A pair of reports Wednesday — a long-term economic forecast from the University of Central Florida and a University of Florida survey — stoke concerns that the economic fallout from the BP oil spill will haunt the state for years.
"BP may have successfully capped the wellhead at the bottom of the Gulf of Mexico, but not before the oil spill put a cap on Florida's economic recovery," UCF economist Sean Snaith said in releasing a statewide forecast.
It predicts the leisure and hospitality sectors won't start growing again until 2012, lagging even an improvement in construction.
Meanwhile, UF researchers said the spill is threatening to hurt the state's precarious real estate industry, which had been in the midst of bottoming out.
"The devastating effect of the spill on the Panhandle's economy has created a giant cloud of uncertainty that is affecting all markets across the state," said Timothy Becker, director of the university's Bergstrom Center for Real Estate Studies.
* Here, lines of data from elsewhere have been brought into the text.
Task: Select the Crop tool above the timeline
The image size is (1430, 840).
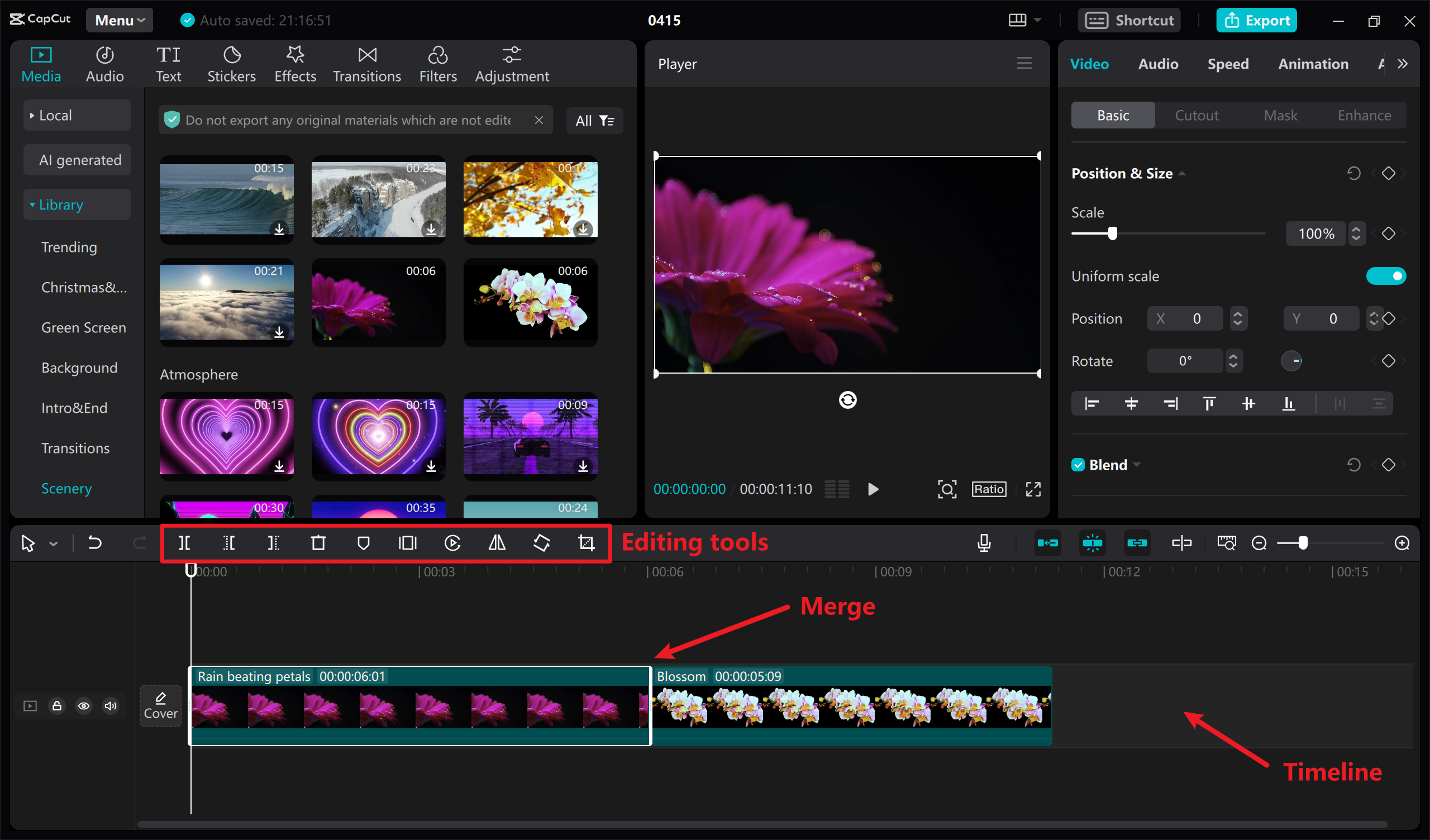Action: 585,543
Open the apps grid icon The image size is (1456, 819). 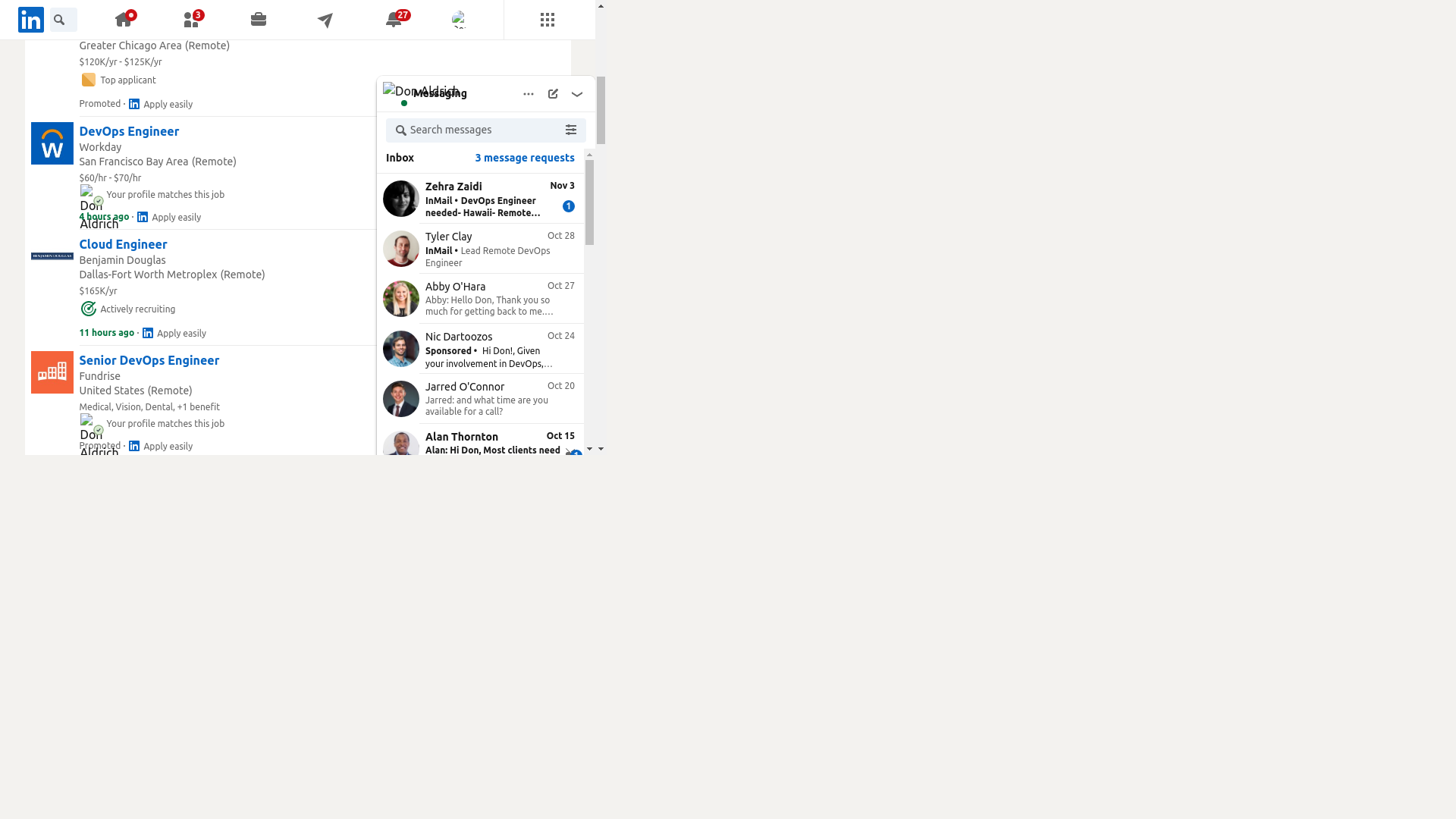[x=548, y=20]
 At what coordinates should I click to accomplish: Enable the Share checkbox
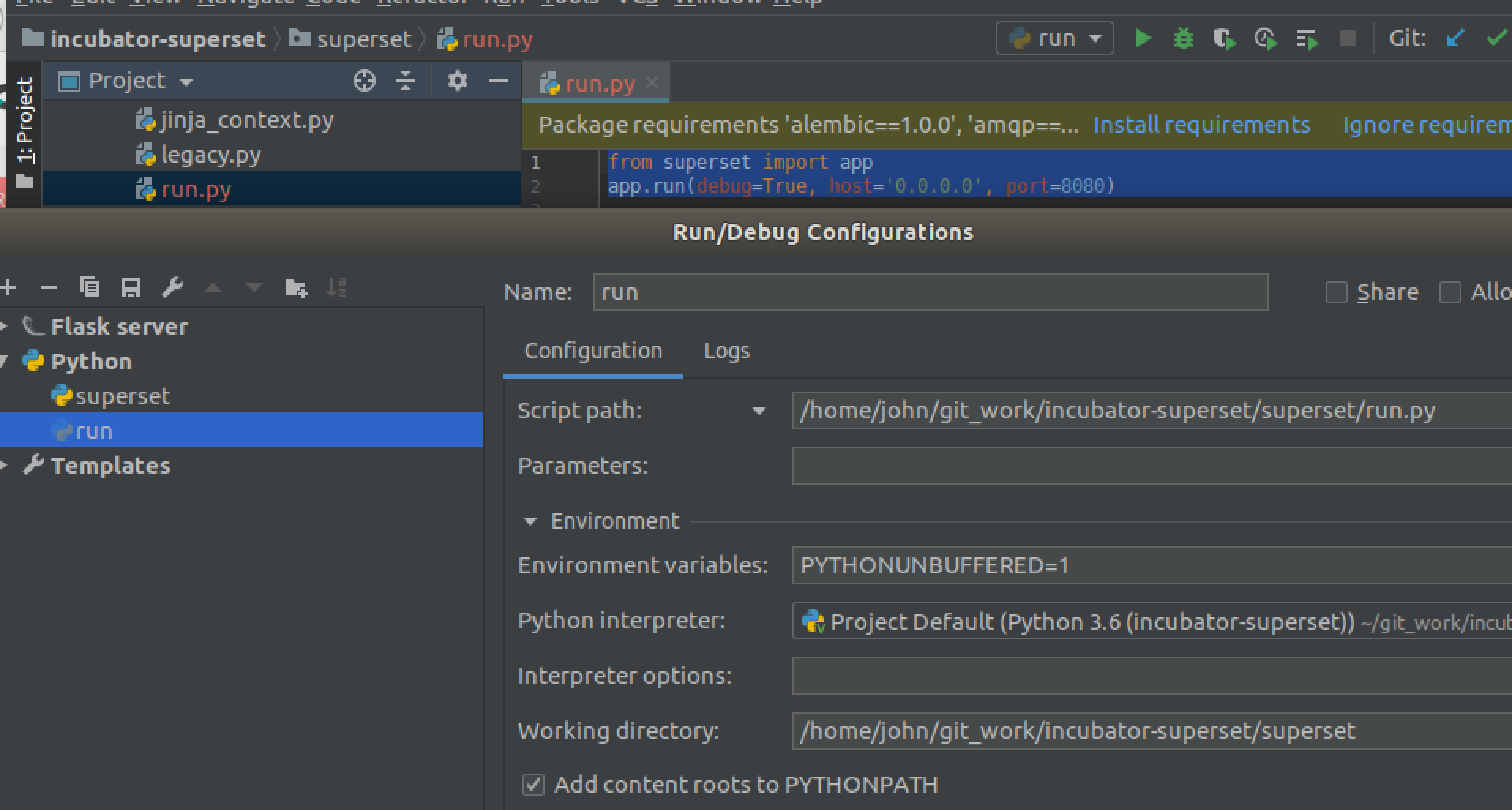point(1337,292)
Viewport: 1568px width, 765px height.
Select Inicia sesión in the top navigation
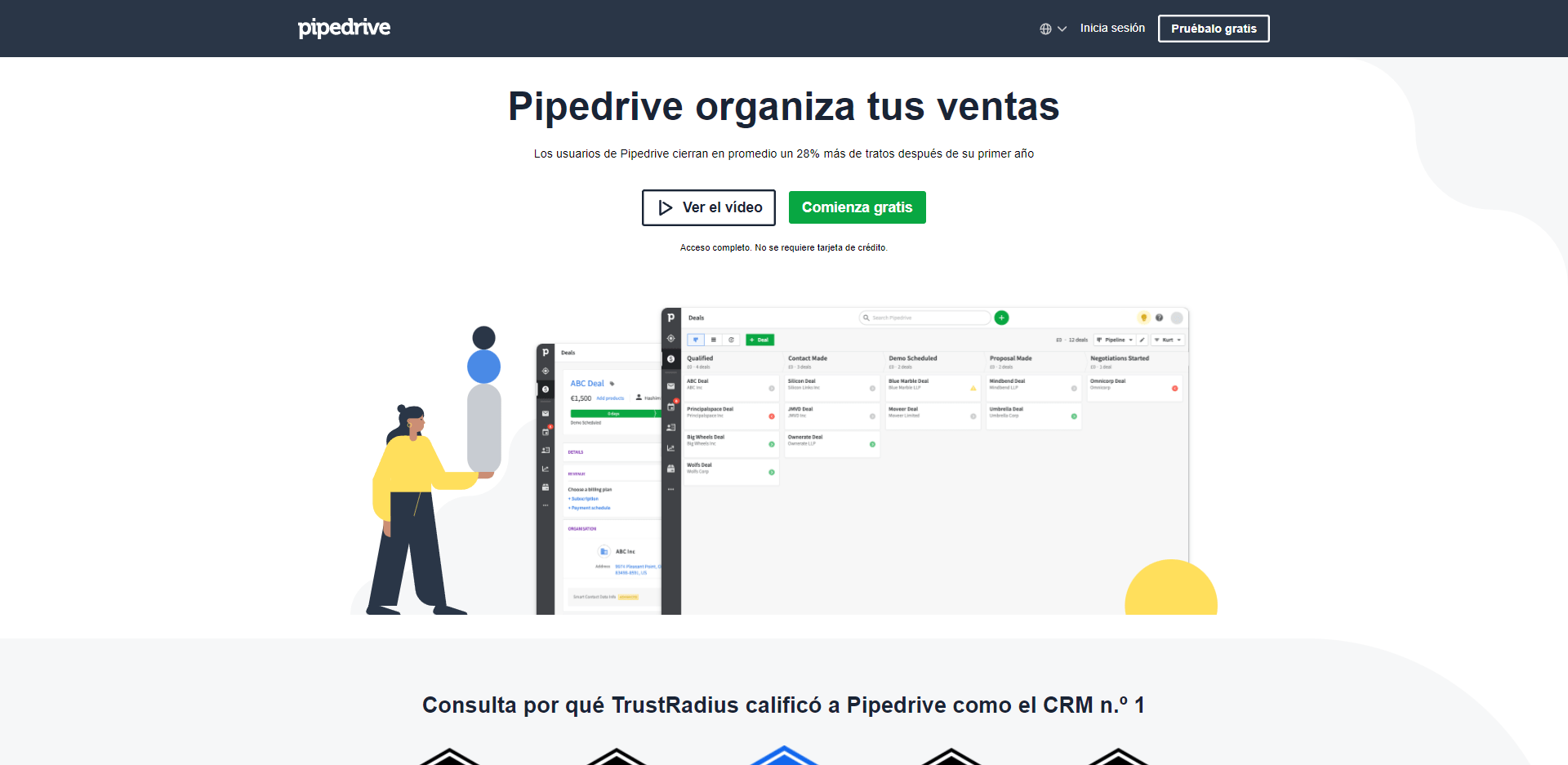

In a quarterly survey, UF researchers said the effect of the oil spill already is statewide, even though oil has showed up only on beaches in the Panhandle. They said the disaster's effects are a primary worry in real estate, second only to poor job growth.
Florida's unemployment rate has fallen slightly in recent months but still remains at a troubling level of 11.4 percent, the fifth-highest jobless rate in the country.
Becker cited two main changes since the last real estate survey: Investment in industrial properties has grown more optimistic, while investment in apartments has grown more pessimistic.
The outlook for single-family housing development and sales both declined in the quarter. "Our respondents remain negative about new home construction, although builders are continuing to buy finished lots on which to build on," he said.
Becker said the residential and commercial outlook was brightest in South Florida, relatively speaking, because of international diversification, a vibrant culture and a continued inflow of investors.
Looking ahead, he said, a large wave of commercial mortgages coming due — nearly a trillion dollars in real estate loans — will need to be refinanced "and there is just not the money to do that."
Snaith, the UCF economist, raised similar concerns about long-term growth in his report, a 30-year forecast examining Florida as a whole as well as 12 metro regions. Among other predictions:
• Unemployment will not fall below 10 percent until the second quarter of 2012, and it could be 2022 before it drops below 5 percent.
• 2010 will be another tough year for the housing market, but the expiration of the first-time home buyer tax credit will make it appear worse than it is.
• Housing starts will rise even more slowly than was expected over the next several years, reaching 2001 levels by 2013.
• After dropping in 2009, real personal income statewide will grow 2.8 percent this year and average 3.5 percent annually from 2011 to 2013.